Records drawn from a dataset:
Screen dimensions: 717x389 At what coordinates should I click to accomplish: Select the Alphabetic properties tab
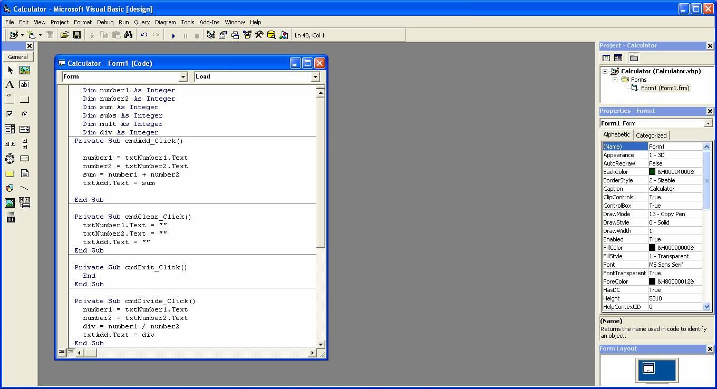pyautogui.click(x=616, y=134)
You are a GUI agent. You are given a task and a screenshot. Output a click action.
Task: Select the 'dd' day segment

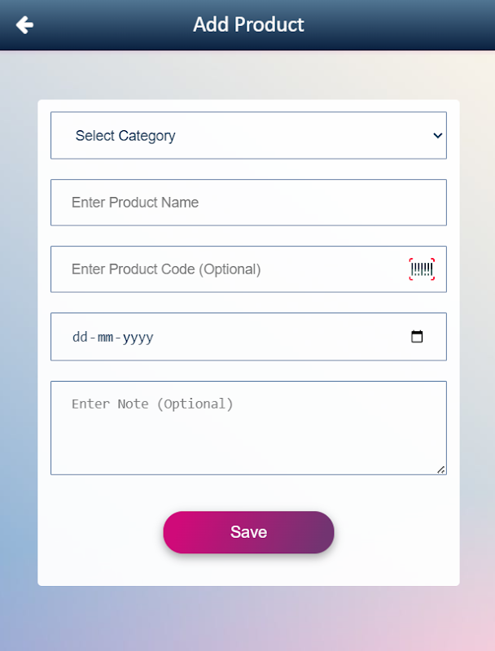click(x=80, y=338)
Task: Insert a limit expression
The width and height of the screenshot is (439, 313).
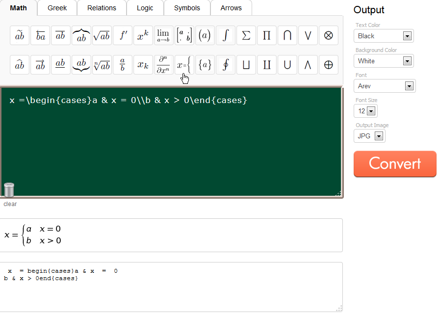Action: point(163,35)
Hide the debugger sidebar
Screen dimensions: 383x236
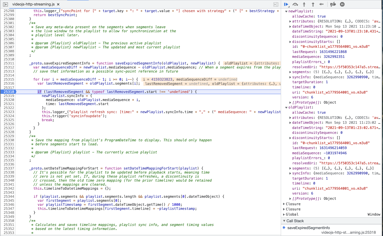tap(275, 5)
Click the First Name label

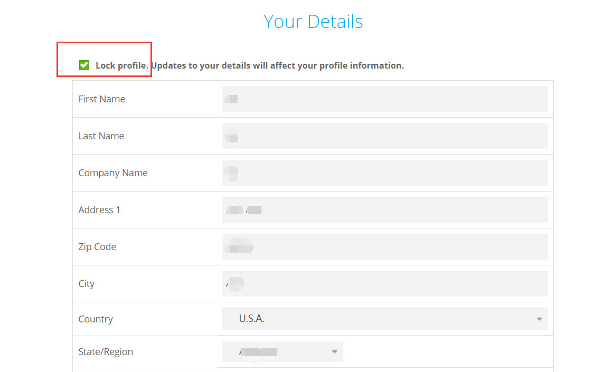[102, 99]
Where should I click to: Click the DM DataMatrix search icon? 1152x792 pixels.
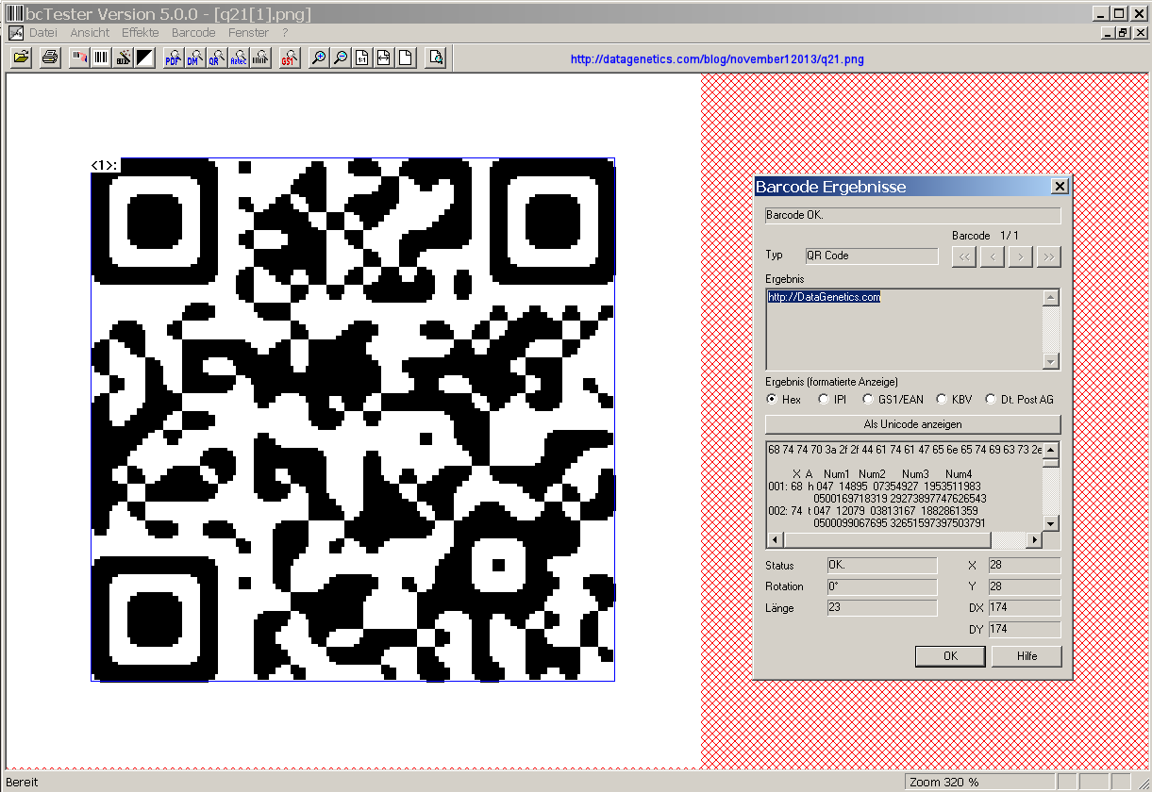[x=194, y=58]
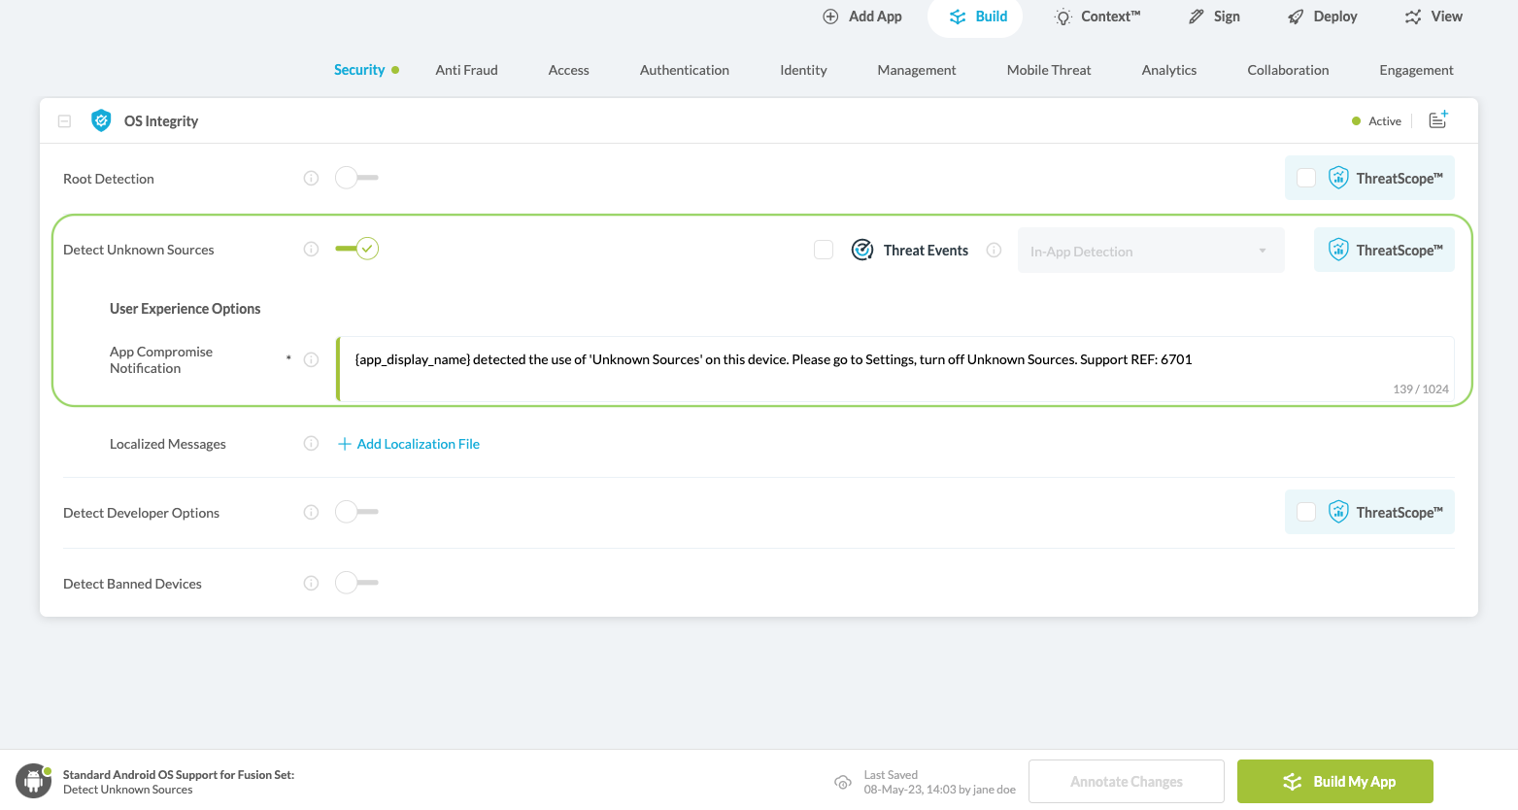The width and height of the screenshot is (1518, 810).
Task: Click the Build My App button
Action: (1334, 781)
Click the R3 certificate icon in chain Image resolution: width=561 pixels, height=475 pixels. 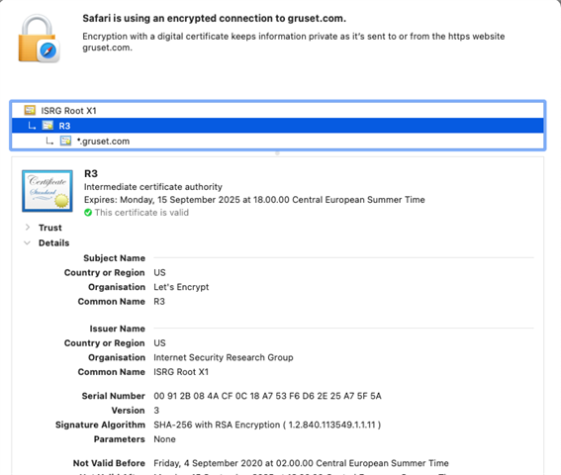click(x=47, y=126)
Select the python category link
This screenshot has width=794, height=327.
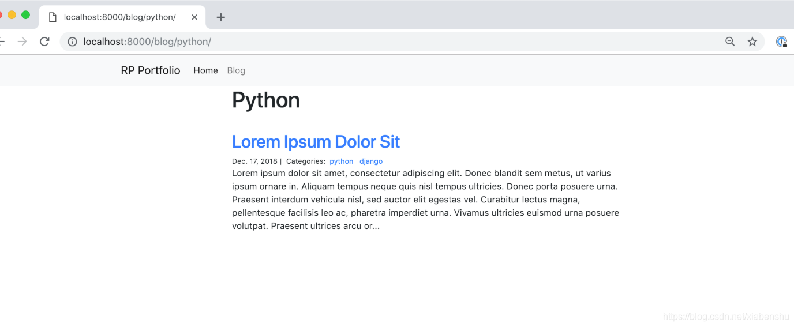(342, 161)
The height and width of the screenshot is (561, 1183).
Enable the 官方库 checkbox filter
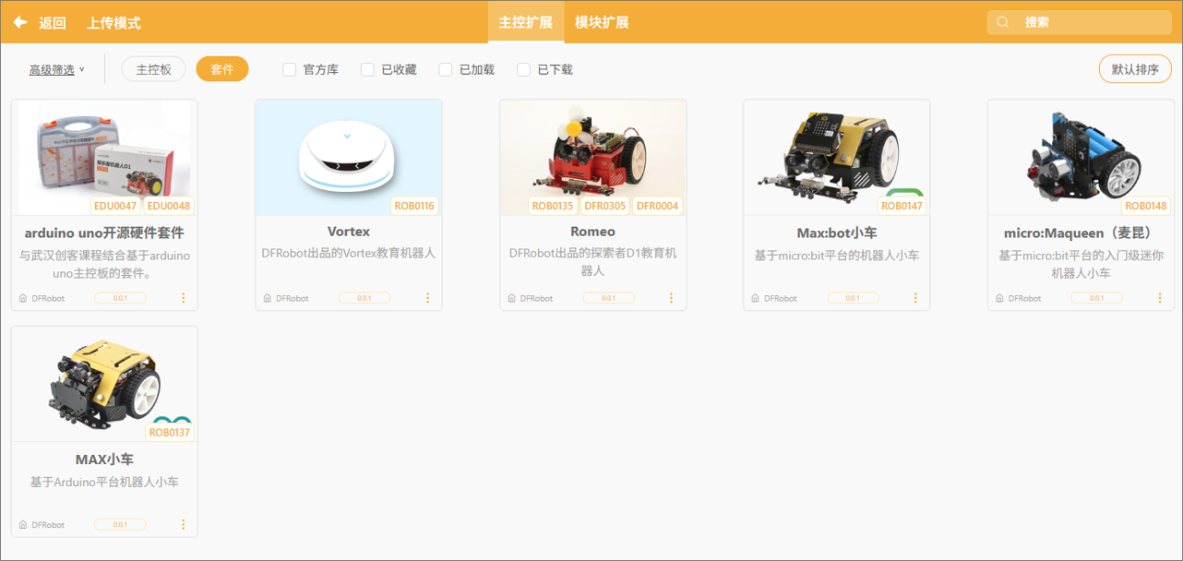290,69
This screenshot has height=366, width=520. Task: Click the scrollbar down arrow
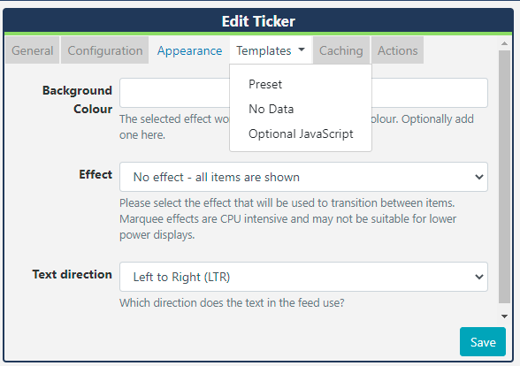504,316
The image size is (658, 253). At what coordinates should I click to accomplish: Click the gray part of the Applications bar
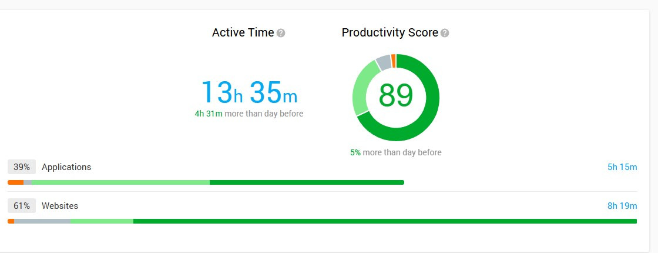pos(28,182)
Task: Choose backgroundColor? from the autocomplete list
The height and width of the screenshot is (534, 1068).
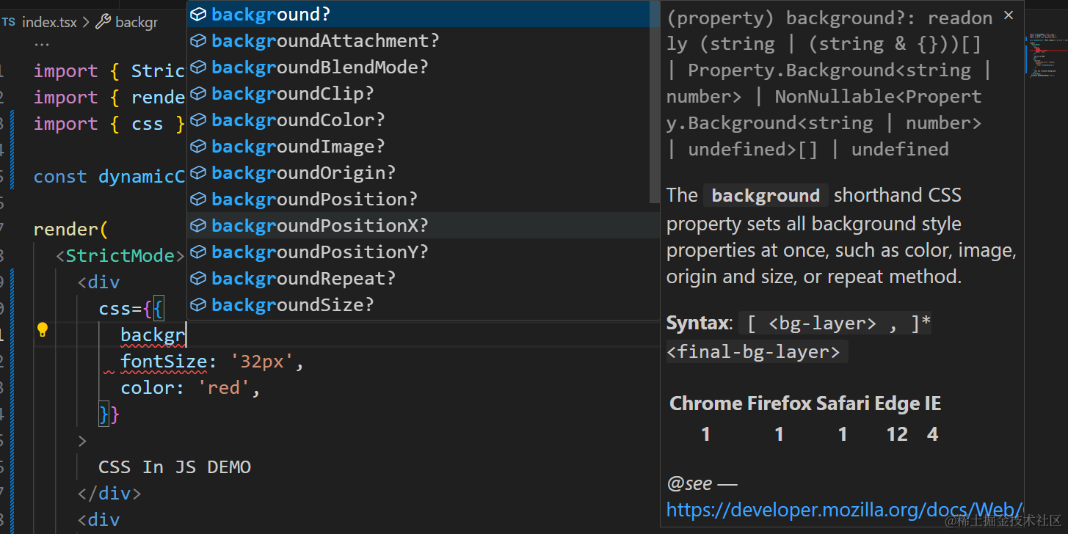Action: click(298, 120)
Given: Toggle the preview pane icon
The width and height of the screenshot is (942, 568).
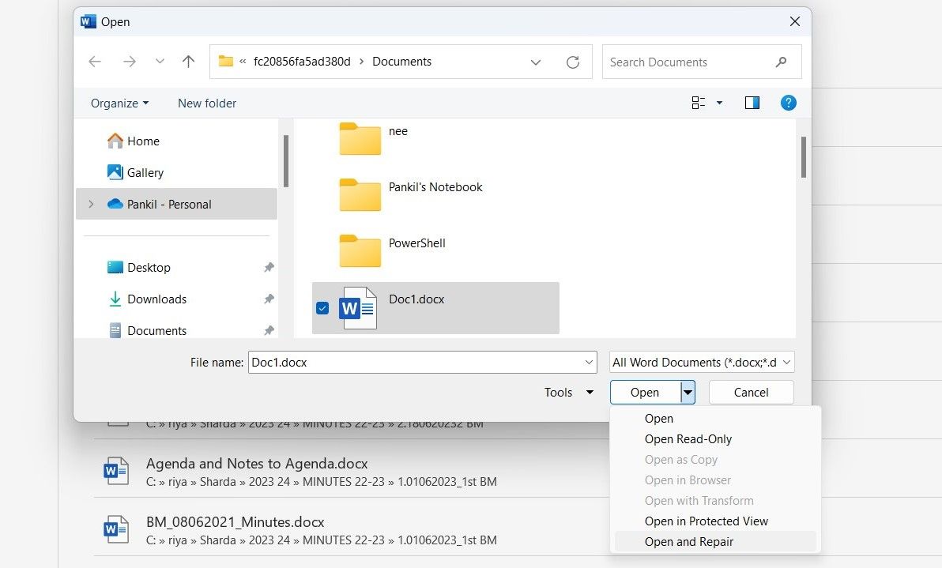Looking at the screenshot, I should coord(752,103).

* DESCRIPTION OF THE TASK
Hand back exactly the lines from the one with "Task: Choose backgroundColor?" through the last line of the data above, both ends included, with every picture left out.

* OUTPUT OF THE EXERCISE
Task: Choose backgroundColor? from the autocomplete list
The height and width of the screenshot is (534, 1068).
Action: click(298, 120)
Given: Toggle the preview pane icon
The width and height of the screenshot is (942, 568).
Looking at the screenshot, I should coord(752,103).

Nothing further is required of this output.